Many of us are thrilled by the bigger marine life -- the mantas and the sharks -- when we go diving, but there has been a visible increase in the interest in the minutiae of life on the reef, probably driven by the popularity of macro photography.
Now Isabelle Cote of Fraser University in Canada makes the point that it is the tiny fish that hide in nooks and crannies that are actually among the most important inhabitants of the reefs. That's because they supply much of the food that supports the larger, more visible animals.
Cote's colleague, Simon Brandl, has been studying these cryptobenthic reef fish--- those less than 5mm (or a quarter-of-an-inch long), and when he looked at surveys of plankton near reefs, he was surprised to find 70 percent of fish larvae were cryptobenthic species.
Larger fish may produce more eggs overall, but these have yolks that allow them to float in the planktonic soup for weeks, dispersing over large distances.
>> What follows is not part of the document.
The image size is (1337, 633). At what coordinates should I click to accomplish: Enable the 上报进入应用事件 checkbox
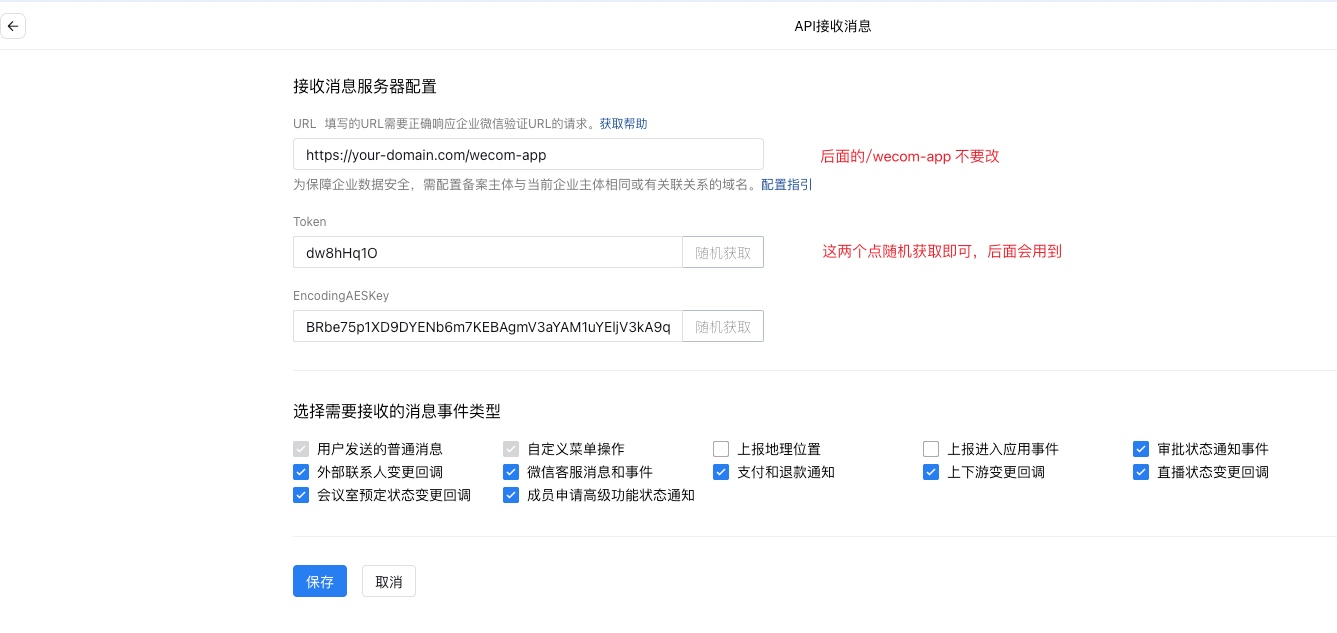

By contrast, the eggs of smaller fish develop fast so that the larvae stay close to the reefs, eventually outnumbering those of their bigger contemporaries.
This makes them an important food source for other animals. They live fast and die young. Their mortality rate can be as high as 70 percent per week. The research team think these findings could explain Darwin's paradox -- how coral reefs so rich in life can thrive in nutrient-poor waters, or how Darwin put it: "How these oases of life occur in oceans that might otherwise be deserts."